過去の成績は牝馬が断然優勢
夏のローカル重賞の札幌記念がGIIに昇格したのは1997年。それまで「牝馬」の活躍は少なかったうえ、ほぼ同時期に「クイーンS」が3歳以上の牝馬限定戦として札幌に移ってきたのに、GIIになっての23回、牝馬は47頭の出走で【8-4-4-31】。大活躍している。牡馬は全出走馬の85%に達する266頭の出走数で15勝なので、勝率も、連対率も、3着以内率も牝馬が断然上回っている。
理由は、距離と賞金が関係するが、もし3週前のクイーンS1800m(現在は小刻みな賞金別定)にGI級の牝馬が出走すると、ノームコアの負担重量は58キロ。ラッキーライラックは67キロを背負わされる。そこで実績ある牝馬の大半は「定量の札幌記念」を選ぶことになった。もちろん牝馬全体のレベルアップも重なっている。
今年も牝馬が人気を集めるが、この秋、牝馬全体には大記録がかかっている。
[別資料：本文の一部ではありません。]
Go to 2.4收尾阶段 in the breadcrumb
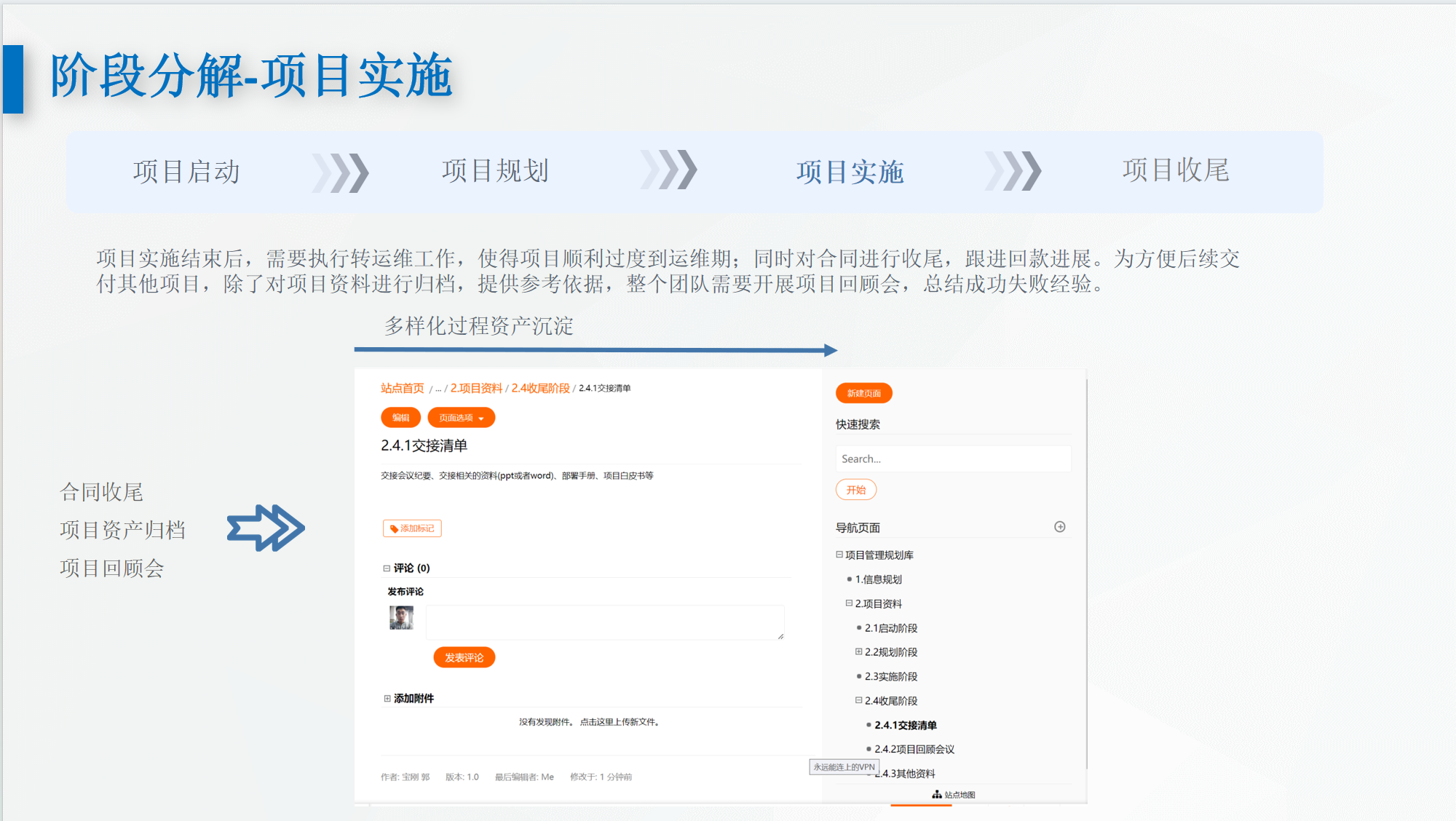1456x821 pixels. [x=540, y=389]
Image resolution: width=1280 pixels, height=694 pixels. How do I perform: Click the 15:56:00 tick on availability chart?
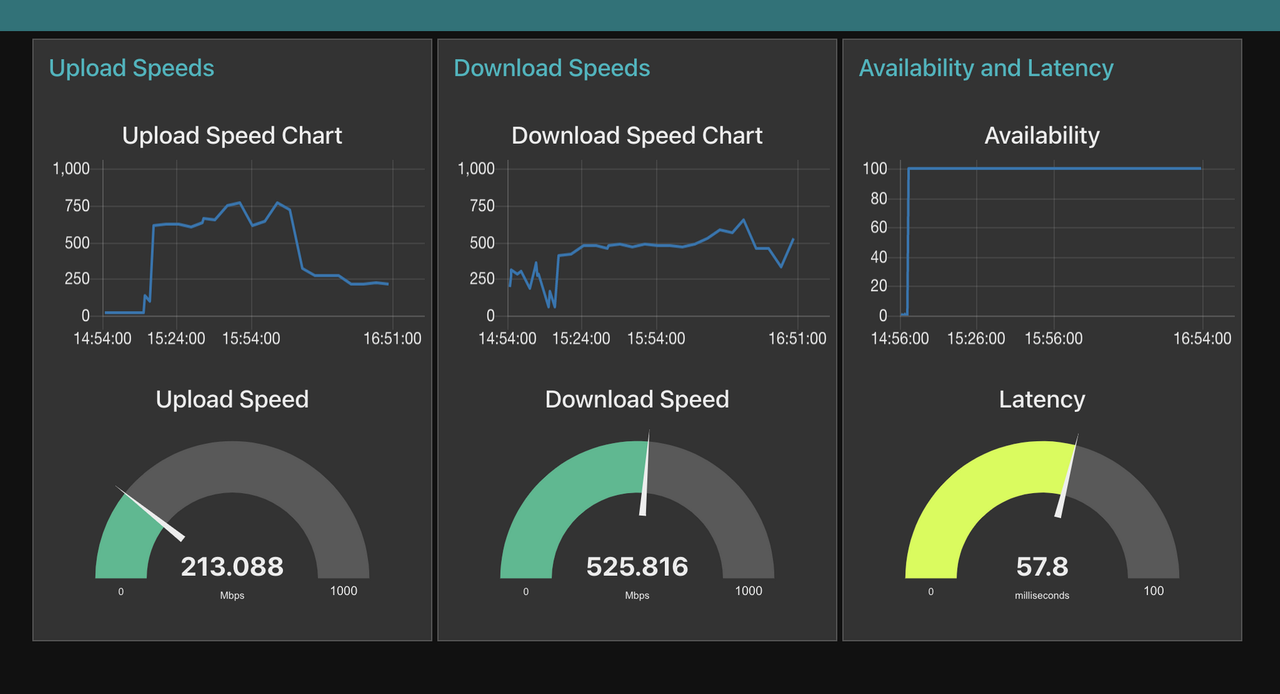pos(1054,339)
グレード制導入後の「牡馬、牝馬」混合GIを、現牝馬陣は今年すでに4勝「高松宮記念1、2着、大阪杯1、2着、安田記念1、2着、宝塚記念1着」している。
過去の最多記録は2008年の年間5勝(ウオッカなど)だが、ここまで37年間に「牝馬は年間0勝-2勝止まり」のことが31回もある。今年は特別な年であり、この秋、アーモンドアイ、ラッキーライラック、ノームコアとクロノジェネシス姉妹、グランアレグリア…など、牡馬相手に勝機十分の馬がそろっている。さらには、北九州記念の結果が良好で、牝馬モズスーパーフレア、ジョーカナチャンなどがGI「スプリンターズS」挑戦となると、年間6勝以上の新記録達成が十分に可能になる。
秋に向けて好スタートを切りたい牝馬ラッキーライラック(父オルフェーヴル)のファミリーは、輸入馬の3代母ステラマドリッド(米G1・4勝)を起点に日本で大繁栄している。
アエロリット(17年のクイーンS、NHKマイルCなど重賞3勝)、ダイヤモンドビコー(ローズSなど重賞4勝、01年のクイーンS2着)など、海外も含めると牝馬に活躍馬が集中する牝系でもある。
この頭数で、この組み合わせなら、M.デムーロ騎手も自信満々に乗れるだろう。天候の心配もない。スパートのタイミングに気をつかうコースではないから、GI3勝のパワーを爆発させたい。
同じく5歳牝馬のノームコアは、ラッキーライラックとは2019年のヴィクトリアマイルで一度だけ対戦し、「クビ、半馬身、ハナ」の少差とはいえレコード勝ちして、切れ味で上回っている。2000mは【1-1-1-0】。3歳秋の紫苑Sでは1分58秒0のレースレコードで3馬身差の独走を決めている。最近はマイル戦中心だが、札幌OKのハービンジャー産駒で、宝塚記念圧勝のクロノジェネシスの半姉。非力ではなくラッキーライラックをマークする形になるとき逆転も可能か。
以下は、前走からの負担重量増を考えるとそう強気にはなれず、食い込みがあればGI【1-3-1-8】のペルシアンナイト、札幌【1-1-1-1】の上がり馬トーセンスーリヤ。札幌2歳S勝ち馬のブラックホール。侮れない伏兵はいるが、あまり手は広げられない。